Au centre alpha de Saint-Gilles, à Bruxelles, le projet Tac-TIC Emploi ! accompagne des personnes en processus d’alphabétisation ayant atteint un niveau suffisant pour rejoindre le marché du travail et souhaitant (re)trouver un emploi. Pour ce faire, il allie les ressources pédagogiques des Centres Alpha avec celles du Service Alpha Emploi. Dans ce projet, au croisement entre alpha populaire et aide à l’emploi, l’évaluation joue un rôle décisif. Le présent témoignage explore les différentes formes d’évaluation, leurs fonctions, et la façon dont elles sont impactées par la nouvelle conjoncture politique.

L’évaluation en mouvement : un témoignage du projet Tac-TIC Emploi !

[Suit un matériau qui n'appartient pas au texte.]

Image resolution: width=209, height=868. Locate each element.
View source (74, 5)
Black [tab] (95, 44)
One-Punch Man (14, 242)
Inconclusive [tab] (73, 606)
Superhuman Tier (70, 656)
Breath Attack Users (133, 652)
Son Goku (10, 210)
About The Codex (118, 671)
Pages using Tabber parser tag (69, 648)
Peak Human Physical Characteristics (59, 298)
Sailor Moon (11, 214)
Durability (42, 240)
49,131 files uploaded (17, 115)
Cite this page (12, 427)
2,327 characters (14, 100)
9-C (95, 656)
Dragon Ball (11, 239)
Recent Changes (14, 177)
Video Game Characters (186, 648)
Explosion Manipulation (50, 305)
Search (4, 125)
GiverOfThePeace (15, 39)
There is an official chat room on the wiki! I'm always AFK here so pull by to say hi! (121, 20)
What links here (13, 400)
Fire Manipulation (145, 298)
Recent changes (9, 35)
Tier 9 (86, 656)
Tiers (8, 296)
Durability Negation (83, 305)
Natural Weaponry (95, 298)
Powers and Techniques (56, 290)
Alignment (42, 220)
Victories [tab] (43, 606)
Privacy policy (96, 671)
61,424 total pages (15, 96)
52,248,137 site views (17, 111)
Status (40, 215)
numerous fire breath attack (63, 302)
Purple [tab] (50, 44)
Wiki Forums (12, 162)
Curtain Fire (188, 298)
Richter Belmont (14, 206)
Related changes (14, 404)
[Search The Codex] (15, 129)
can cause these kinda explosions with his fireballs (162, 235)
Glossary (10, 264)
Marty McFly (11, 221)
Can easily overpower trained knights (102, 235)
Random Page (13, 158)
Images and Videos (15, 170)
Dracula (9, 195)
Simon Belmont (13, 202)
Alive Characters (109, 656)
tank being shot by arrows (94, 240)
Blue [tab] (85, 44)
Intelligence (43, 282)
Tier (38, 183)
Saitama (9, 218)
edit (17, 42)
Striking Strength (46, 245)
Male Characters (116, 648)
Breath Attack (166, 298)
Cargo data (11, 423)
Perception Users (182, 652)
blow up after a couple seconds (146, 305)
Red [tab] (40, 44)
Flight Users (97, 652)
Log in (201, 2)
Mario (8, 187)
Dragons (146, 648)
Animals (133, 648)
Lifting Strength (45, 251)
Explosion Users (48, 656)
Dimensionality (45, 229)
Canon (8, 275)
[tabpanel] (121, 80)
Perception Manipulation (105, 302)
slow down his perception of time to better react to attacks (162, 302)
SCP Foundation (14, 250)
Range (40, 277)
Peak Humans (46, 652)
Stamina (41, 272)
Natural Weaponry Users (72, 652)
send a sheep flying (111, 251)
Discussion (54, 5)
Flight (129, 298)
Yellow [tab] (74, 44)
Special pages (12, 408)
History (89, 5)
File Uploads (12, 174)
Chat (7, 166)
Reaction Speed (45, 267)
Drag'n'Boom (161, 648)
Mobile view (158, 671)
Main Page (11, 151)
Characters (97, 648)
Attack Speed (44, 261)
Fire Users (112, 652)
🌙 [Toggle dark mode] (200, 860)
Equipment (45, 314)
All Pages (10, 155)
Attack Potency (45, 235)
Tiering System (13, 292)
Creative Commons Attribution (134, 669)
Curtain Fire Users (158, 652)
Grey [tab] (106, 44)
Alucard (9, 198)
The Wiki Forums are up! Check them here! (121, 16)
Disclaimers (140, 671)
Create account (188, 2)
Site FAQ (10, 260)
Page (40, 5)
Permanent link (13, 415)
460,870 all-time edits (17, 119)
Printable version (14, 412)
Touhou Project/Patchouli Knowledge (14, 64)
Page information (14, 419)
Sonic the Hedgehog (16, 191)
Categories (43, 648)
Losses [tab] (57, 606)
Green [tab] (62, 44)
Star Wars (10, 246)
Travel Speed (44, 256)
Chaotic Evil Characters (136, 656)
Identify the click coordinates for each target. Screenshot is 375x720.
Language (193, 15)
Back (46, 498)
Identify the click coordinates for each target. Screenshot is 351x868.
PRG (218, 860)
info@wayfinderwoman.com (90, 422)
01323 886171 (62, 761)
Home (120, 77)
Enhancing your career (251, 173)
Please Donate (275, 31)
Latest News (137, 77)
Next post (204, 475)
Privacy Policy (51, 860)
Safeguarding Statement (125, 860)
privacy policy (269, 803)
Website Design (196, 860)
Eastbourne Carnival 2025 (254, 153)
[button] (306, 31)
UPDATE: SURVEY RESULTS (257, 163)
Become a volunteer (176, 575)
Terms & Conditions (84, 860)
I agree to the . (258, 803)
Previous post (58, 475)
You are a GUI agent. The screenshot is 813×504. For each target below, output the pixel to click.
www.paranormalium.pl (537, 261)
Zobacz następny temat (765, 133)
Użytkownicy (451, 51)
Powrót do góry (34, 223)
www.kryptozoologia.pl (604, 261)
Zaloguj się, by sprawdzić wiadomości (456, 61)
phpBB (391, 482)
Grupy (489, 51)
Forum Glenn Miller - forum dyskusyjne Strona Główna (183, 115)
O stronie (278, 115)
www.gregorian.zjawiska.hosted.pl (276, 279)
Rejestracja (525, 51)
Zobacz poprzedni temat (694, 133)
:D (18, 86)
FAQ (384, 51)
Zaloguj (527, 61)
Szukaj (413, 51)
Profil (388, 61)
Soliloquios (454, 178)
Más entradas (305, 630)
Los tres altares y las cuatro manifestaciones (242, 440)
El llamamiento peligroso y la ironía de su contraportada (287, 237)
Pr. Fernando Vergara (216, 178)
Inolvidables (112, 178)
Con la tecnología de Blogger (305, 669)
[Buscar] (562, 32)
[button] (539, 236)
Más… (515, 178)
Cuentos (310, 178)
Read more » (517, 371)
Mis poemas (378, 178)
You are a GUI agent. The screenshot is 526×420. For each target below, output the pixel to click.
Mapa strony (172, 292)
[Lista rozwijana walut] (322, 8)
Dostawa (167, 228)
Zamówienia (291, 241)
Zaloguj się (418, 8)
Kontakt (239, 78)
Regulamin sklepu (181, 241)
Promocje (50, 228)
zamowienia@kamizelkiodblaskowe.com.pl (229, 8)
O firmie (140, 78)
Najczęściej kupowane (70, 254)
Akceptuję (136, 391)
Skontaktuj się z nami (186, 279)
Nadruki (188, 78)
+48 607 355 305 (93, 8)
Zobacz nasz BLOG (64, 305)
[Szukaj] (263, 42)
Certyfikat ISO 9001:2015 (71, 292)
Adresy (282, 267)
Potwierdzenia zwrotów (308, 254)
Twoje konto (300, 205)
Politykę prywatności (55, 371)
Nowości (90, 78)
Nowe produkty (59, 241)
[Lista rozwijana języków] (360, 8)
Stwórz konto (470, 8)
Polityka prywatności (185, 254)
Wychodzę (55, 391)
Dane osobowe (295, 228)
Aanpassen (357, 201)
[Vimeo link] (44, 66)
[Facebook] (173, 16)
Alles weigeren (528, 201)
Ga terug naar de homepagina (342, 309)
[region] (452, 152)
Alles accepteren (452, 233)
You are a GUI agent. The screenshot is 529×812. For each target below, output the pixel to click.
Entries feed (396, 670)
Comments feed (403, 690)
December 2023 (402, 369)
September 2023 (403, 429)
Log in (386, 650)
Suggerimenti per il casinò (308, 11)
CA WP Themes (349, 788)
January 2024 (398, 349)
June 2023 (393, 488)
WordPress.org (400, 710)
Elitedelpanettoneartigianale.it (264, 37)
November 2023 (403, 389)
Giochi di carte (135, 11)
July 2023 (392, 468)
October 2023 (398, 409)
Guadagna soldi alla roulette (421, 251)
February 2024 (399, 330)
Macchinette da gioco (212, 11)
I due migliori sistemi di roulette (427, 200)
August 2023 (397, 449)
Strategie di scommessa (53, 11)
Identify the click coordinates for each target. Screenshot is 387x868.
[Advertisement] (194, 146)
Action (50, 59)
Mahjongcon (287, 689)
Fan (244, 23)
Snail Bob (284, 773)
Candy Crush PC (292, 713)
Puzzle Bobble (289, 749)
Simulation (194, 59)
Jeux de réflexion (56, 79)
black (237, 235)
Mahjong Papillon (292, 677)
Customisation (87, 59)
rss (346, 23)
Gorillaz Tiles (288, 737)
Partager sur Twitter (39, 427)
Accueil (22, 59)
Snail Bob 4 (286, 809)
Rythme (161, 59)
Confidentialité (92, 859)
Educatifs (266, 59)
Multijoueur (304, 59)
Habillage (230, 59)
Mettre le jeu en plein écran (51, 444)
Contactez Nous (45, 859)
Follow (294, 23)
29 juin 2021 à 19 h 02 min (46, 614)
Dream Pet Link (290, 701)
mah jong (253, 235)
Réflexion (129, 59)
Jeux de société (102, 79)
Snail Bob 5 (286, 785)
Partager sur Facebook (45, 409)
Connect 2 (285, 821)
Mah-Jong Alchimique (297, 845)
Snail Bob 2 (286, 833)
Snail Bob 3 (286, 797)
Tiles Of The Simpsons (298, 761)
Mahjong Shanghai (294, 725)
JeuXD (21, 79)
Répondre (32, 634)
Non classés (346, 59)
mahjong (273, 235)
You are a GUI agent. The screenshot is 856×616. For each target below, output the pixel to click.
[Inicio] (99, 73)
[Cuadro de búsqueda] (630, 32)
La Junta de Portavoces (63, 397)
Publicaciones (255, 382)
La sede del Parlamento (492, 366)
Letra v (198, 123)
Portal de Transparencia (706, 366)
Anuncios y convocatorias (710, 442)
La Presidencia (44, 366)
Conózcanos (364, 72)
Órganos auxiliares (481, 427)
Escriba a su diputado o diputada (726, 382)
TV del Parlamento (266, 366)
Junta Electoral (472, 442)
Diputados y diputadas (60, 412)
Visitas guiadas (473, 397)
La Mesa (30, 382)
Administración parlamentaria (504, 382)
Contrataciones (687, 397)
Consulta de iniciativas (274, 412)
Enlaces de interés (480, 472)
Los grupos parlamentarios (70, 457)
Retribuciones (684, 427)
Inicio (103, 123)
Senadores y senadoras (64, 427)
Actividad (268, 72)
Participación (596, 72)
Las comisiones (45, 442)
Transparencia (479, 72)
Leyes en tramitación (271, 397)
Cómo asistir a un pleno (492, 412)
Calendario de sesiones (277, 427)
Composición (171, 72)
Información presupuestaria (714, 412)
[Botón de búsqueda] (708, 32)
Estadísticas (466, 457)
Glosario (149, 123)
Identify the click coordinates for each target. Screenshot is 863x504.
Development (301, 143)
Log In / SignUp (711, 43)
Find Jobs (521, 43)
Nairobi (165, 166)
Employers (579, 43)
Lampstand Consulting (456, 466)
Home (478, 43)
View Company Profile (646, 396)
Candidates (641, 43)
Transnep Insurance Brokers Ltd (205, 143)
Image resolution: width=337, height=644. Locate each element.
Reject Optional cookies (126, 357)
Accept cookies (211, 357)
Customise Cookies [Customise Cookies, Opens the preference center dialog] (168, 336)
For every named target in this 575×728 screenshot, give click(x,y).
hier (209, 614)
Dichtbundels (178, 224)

Sur base d’un entretien avec Ophélie Ingarao, Coordinatrice au Centre Alpha Saint-Gilles, et Béatrice Guenet, formatrice
Propos recueillis par Sebastian Demolder, Lire et Écrire Communauté française

Le projet Tac-TIC Emploi ! et l’évaluation

Comment le projet a-t-il vu le jour ?

Béatrice Guenet : Le projet Tac-TIC Emploi ! a été mis en place en septembre 2020. C’était suite à un constat : pour beaucoup d’apprenant·es, le fait d’être analphabète impactait leur recherche d’emploi. En plus de cela, elles·ils ressentaient aussi pas mal de pression de la part des diverses autorités : la pression de l’injonction à l’emploi. Une collaboration a donc vu le jour entre le Service Alpha Emploi de Lire et Écrire (SAE) et le Centre Alpha de Saint-Gilles – c’était une formatrice de Saint-Gilles, Patricia Hernandez, qui avait au départ lancé l’idée du projet.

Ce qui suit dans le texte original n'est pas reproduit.